Shauna O'Meara's cover has a robot dog and a monkey in a topper. All criticism is invalid.

Check it out!

Every year the CSfG puts together a themed anthology intended to showcase the strength of the Australian (and in particular Canberran) speculative fiction scene. It also gives a few lucky individuals a rare opportunity to put themselves through the grinding ordeal of editing a themed short fiction anthology. We honour our fearless editors for their noble if inexplicable sacrifices.

Obviously I would like to add a personal note of thanks in particular to the editors of this specific volume, Simon Petrie and Rob Porteous, who demonstrated laudable (if again inexplicable) judgment in including my story ‘Imported Goods – Aisle Nine’ in the anthology. As it was my first ever short story sale, I was doubly excited to be able to attend the launch in person.

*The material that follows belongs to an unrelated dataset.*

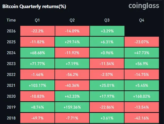Click the 2026 Q3 cell showing +3.29%
Image resolution: width=164 pixels, height=124 pixels.
pyautogui.click(x=107, y=31)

I think I may now have formed unreasonable expectations about the glamour and excitement of a standard book launch, because this was a doozy. The epic scale of the launch party might just have taken the venue slightly by surprise, because there was a bit of a crush going. I guesstimated the crowd to be somewhere between 150 and 200 people, crammed into a reception area next to the Rydges hotel lobby. Perhaps that not surprising – with 30 contributing authors (of whom about 20 were present) there’s plenty of scope to swell the usual crowds with friends and family. I certainly had a decent entourage there wishing me well [1].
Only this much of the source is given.